# Cleaning the Eheim 2260 - THE BEAST!



## fshfanatic (Apr 20, 2006)

To start I would like to say I have been using EHEIM canisters for as long as I can remember and consider them by far the best there is..

1: I am too cheap to purchase the double tap connectors so I had to drain the tank below the spray bar and disconnect the intake at the elbow, then drain the canister with the tap on the canister and remove.

2: Being this thing holds 18Liters of media and is filled with 5 liters of efhimech; 5 liters of efhi(something) that green easter grass looking stuff; and almost 10 liters of efhisubstrat pro; this monster weighed a ton and is almost the exact size as a 5 gallon bucket

3: Removing the canister from the cabinet was a PIA.

4: I filled 4 five gallon buckets with tank water and with the valves open poured each one in one by one, thus backflushing the filter untill the water came out clear.

5: Replaced the floss.

6: Reconnected the hoses, filled the canister and plugged the sucker in.

Total time: 15-20 minutes.

I have had this beast running for the last 6 months without opening it.
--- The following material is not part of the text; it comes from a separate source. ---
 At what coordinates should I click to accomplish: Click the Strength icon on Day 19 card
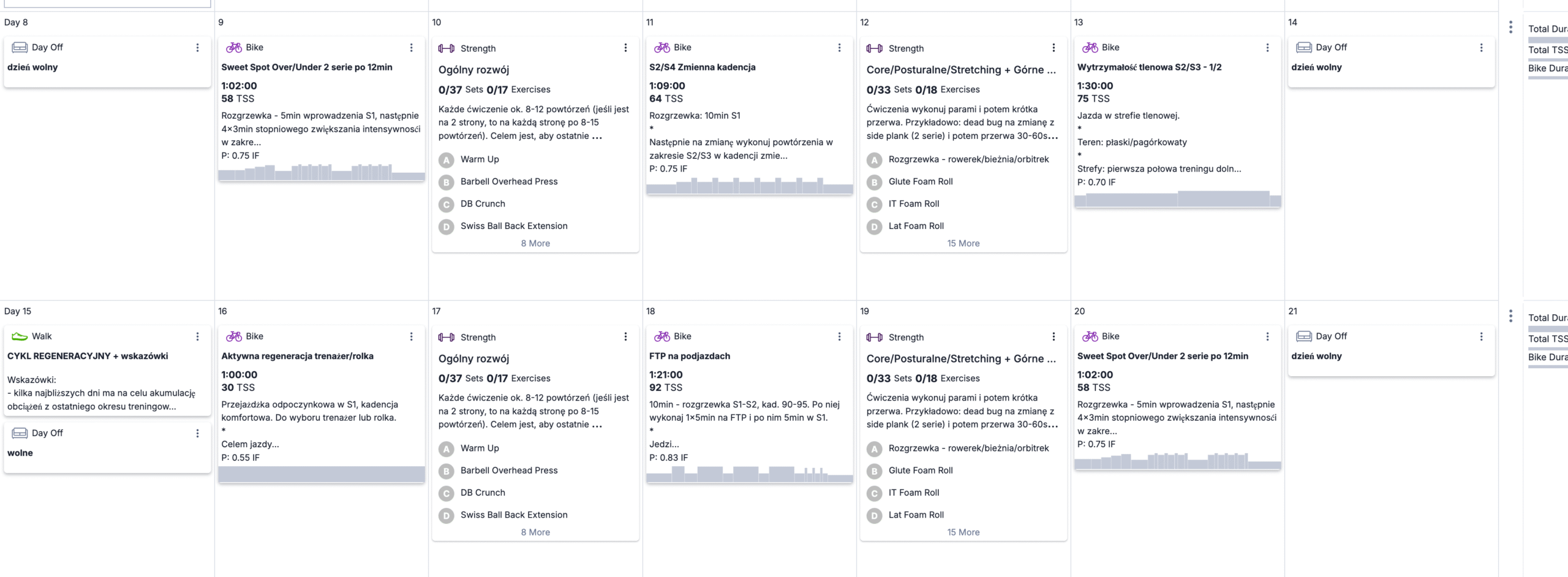click(875, 338)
The flow had reduced probably 35% BUT probably could have gone another month or so. YOU WOULDNT BELIEVE THE MUD that came out of this filter considering how crystal clear the tank is..

I am impressed.

Highly recommend this canister for anyone with a large tank.. You can get them for under $300 + media. It is sad that I have heard Eheim is discontinuing their classic line. I would rate this right up their with their new Pro3 line and they are cheaper!


----------



## Mori (Jul 23, 2003)

I almost bought this thing instead of the 2080. But laziness won out.

Turned out the 2080 had the same size hoses (and double tap connectors  ) as the 2217 I was replacing so I went with the 2080. I can't bend acrylic since I moved--magnetic induction instead of gas stove. Bleh. So I took the lazy route and stuck with my super custom acrylic intake/outputs and old nasty hoses.
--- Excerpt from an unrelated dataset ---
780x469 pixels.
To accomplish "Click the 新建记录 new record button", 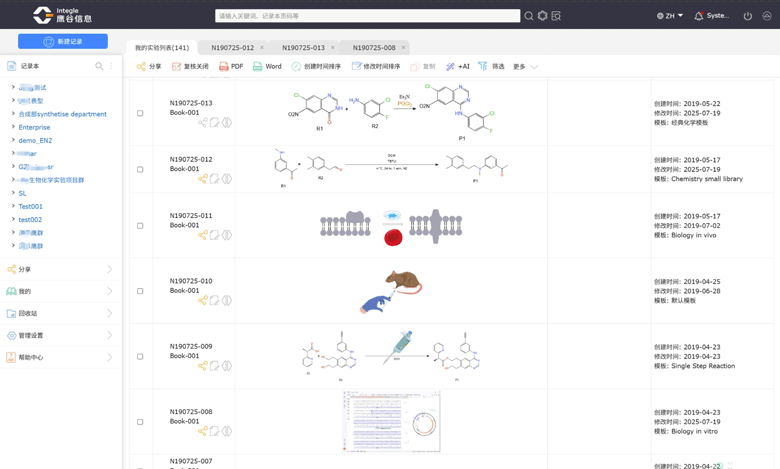I will [x=63, y=42].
Mechanically I'll always think the Classics are the most sensible and efficient of any canister design. The layout is so perfect and uncomplicated. Why pump water to the bottom just to have it go out the top again? Wasteful! And rinsing by dumping into the top and opening the bottom is really psychologically rewarding. I hope it wasn't into the bathtub.


----------



## LordMaximo (Aug 31, 2007)

I have never used an Eheim unit. I have mostly been using Magnum units for my tanks. I am now setting up a large format with external, vertical cylinders in series. More or less a system similar to large marine facilities. I am looking towards the LifeGard Fliudized Bed Filter assembly.

Maximo


----------



## fshfanatic (Apr 20, 2006)

The lifegaurd systems are nice if you like a pressurized system..


----------



## zoidberg (Mar 25, 2006)

I can't believe you were able to go that long in between cleaning! I clean my Eheim 2128 regularly once a month, and it is pretty filled up with a muddy mess each time. My fish must be underwater pigs.


----------



## mott (Nov 23, 2006)

Hmm I clean my 2026 every 3 months as recommended.


----------



## LordMaximo (Aug 31, 2007)

zoidberg said:


> I can't .........................muddy mess each time. My fish must be underwater pigs.
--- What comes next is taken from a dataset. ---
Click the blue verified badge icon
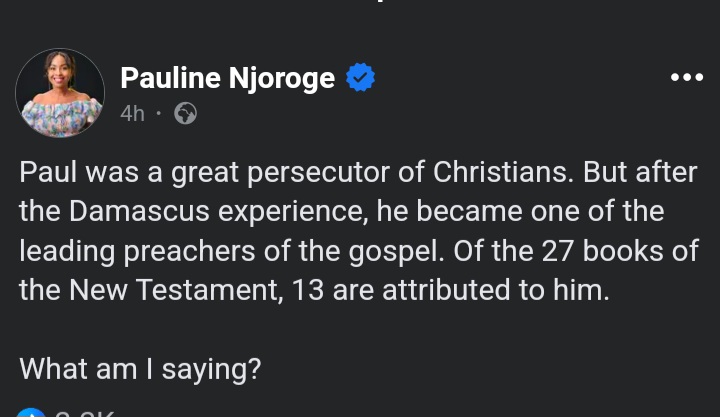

It also will depend on the actual size of the tank and your population.
How many times you feed and size of your pigs. Just a barrel of fun anyways.....:smile:


----------



## fshfanatic (Apr 20, 2006)

I feed my fish 3-4 times a day heavily. it has a 2260 and 2217 on it and is 180 gallons

1 needlenose gar (6 inches)
1 jardini (10 inches)
6 redhook silver dollars ( about 4 inches across)
3 Columbian shark cats ( 5 inches)
4 ornate bichirs (10+ inches each)

the eheim 2217 gets a floss change every 4-5 months and is filled with (from bottom to top) ephimech / coarse sponge / substrat pro / floss. Pretty much the same as the 2260.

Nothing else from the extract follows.